Industrial production, which measures output at factories, workshops and mines, rose 9.7 percent year-on-year, well above analyst expectations of 9 percent in a survey by Dow Jones Newswires.
Authorities also announced steady expansion in retail sales and fixed asset investment, and a benign inflation figure of 2.7 percent, unchanged on last month.
Analysts said the figures pointed to a more stable outlook for China’s economy — seen as a key driver of global growth — after months of mounting pessimism.
Lu Ting (陸挺), a Hong Kong-based economist for Bank of America Merrill Lynch, said the “overall figures are actually very good, especially the industrial output figure.”
China’s GDP — seen as a key driver of global growth — expanded 7.8 percent last year, its slowest annual pace in 13 years. Growth slipped to 7.7 percent in the January-to-March period and slowed further to 7.5 percent in the second quarter, raising alarm bells among economists over possible further weakness.
However, after Friday’s figures Lu said: “The momentum, if maintained, would in fact make everyone’s estimation about the second half rather pessimistic, so we will likely see a round of GDP forecast upgrades soon.”
The output figures came on the heels of robust trade figures on Thursday.
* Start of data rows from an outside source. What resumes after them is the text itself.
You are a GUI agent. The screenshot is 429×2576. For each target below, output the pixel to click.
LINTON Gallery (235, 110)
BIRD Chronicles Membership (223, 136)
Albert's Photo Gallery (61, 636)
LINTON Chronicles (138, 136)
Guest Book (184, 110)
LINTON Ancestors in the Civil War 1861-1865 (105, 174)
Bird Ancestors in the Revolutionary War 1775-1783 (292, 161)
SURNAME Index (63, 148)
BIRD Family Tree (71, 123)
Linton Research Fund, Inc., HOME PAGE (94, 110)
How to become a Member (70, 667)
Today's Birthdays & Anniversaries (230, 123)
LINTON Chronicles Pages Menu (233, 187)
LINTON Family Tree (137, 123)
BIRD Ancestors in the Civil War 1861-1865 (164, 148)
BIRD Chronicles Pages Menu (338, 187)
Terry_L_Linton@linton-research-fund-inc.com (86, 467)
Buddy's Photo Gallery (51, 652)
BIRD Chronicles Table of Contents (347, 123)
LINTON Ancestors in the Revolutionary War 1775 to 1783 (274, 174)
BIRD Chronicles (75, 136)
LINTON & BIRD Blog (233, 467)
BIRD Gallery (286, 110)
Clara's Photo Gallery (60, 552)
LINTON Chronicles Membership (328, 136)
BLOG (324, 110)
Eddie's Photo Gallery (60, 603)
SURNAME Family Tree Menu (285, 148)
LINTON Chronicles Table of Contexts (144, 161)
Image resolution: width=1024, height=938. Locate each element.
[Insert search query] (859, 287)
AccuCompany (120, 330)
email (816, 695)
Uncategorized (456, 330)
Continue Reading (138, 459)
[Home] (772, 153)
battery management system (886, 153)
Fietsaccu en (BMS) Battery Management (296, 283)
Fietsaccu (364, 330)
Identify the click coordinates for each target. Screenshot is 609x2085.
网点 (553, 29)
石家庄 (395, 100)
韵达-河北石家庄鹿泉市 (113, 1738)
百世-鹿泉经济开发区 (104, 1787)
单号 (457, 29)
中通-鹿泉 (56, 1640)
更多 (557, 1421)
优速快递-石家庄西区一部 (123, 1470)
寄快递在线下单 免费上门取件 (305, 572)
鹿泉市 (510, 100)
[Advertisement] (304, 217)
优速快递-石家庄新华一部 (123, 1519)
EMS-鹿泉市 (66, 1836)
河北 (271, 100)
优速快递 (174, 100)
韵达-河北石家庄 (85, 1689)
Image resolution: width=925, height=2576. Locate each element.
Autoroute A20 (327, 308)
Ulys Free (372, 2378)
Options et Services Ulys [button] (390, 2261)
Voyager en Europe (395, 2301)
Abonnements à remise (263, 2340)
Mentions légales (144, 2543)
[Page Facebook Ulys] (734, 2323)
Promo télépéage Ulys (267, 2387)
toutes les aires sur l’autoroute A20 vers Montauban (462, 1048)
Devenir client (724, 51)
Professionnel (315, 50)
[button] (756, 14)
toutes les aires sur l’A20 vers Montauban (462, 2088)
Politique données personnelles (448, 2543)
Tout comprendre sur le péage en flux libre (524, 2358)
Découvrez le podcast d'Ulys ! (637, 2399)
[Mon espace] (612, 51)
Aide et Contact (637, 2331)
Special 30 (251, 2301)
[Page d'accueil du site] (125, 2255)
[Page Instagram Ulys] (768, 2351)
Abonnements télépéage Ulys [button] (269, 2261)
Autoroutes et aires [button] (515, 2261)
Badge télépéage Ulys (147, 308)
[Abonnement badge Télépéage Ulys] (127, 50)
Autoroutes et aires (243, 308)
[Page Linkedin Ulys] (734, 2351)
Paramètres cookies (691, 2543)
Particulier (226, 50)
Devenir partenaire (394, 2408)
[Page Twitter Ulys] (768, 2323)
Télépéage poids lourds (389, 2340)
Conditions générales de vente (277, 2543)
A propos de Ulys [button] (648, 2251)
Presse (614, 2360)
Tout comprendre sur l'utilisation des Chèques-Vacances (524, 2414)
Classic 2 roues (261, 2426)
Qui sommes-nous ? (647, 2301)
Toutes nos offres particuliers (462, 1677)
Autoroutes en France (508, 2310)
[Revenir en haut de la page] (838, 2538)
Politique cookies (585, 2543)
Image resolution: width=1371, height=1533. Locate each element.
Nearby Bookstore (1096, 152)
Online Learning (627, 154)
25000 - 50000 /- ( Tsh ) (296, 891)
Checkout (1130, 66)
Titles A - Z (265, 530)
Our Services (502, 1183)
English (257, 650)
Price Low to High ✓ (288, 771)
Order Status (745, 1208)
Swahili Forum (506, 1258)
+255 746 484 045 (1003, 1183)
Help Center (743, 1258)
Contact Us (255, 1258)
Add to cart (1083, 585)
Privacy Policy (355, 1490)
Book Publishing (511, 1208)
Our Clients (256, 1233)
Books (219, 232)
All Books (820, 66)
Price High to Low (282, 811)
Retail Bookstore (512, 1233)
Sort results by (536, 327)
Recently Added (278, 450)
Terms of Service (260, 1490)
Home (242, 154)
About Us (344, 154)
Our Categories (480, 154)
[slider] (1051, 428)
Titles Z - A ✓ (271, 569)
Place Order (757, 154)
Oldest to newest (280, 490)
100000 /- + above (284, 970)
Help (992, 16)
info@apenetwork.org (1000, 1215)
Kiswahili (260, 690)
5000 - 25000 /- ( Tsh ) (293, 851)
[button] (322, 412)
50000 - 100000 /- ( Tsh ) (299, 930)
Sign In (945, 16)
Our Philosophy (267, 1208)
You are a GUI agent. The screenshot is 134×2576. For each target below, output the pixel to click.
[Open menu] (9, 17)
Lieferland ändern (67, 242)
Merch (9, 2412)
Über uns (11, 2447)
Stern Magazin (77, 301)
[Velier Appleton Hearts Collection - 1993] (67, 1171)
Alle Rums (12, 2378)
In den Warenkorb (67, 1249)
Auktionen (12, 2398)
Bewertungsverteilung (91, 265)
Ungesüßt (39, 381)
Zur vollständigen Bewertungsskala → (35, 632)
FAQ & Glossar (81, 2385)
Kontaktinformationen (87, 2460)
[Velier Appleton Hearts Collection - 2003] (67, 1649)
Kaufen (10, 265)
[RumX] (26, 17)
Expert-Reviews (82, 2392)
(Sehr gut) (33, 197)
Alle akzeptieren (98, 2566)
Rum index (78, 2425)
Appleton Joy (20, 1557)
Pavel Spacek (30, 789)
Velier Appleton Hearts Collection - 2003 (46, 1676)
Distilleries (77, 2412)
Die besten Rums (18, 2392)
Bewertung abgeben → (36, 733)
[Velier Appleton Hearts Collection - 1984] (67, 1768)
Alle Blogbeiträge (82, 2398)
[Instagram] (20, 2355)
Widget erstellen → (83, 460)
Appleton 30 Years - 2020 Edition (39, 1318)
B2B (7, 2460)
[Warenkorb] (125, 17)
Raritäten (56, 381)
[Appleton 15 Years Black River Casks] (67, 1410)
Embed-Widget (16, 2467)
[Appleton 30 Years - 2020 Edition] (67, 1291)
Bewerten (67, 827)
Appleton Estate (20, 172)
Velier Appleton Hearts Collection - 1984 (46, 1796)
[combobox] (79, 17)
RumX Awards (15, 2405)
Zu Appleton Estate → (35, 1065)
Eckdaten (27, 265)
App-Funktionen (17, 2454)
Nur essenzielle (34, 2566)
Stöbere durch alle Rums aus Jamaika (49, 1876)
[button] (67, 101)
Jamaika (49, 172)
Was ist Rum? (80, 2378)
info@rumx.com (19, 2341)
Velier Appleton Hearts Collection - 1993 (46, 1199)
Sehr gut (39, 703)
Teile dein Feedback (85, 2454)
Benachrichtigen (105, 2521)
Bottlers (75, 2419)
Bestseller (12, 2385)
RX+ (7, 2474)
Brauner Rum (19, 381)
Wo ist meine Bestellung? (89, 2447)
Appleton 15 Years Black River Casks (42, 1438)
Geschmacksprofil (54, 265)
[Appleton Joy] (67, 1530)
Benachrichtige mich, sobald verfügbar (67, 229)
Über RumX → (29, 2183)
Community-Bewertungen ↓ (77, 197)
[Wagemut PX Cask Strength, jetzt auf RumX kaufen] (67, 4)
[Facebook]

Exports and imports, which had contracted in June, rebounded last month, growing 5.1 percent and 10.9 percent year-on-year respectively, customs said.
Two-way trade rose 7.8 percent year-on-year, slightly lower than the government’s eight percent target for this year, but “showing a stabilizing and recovering trend,” customs said.
Last month’s output growth figure was higher than June’s 8.9 percent and marked the best performance since the 9.9 percent recorded for January and February, which were released together due to distortions related to Lunar New Year.
Separately, retail sales, a key indicator for consumer spending, rose 13.2 percent last month compared with the same month last year, the National Bureau of Statistics (NBS) said, only a marginal slowing from 13.3 percent in June.
Growth in fixed asset investment, a key measure of government spending on infrastructure, increased 20.1 percent during the first seven months of this year compared with the same period last year, the NBS said, unchanged on last month’s rate.
Yesterday, the NBS said inflation held steady at 2.7 percent year-on-year last month, a result seen as potentially giving the authorities some leeway to take measures to boost the economy, if needed.
The consumer price index (CPI) rise was marginally below market expectations of 2.8 percent, according to the Dow Jones survey. CPI has broadly eased since hitting 3.2 percent in February during the Lunar New Year holiday, although it rebounded in June to a four-month high.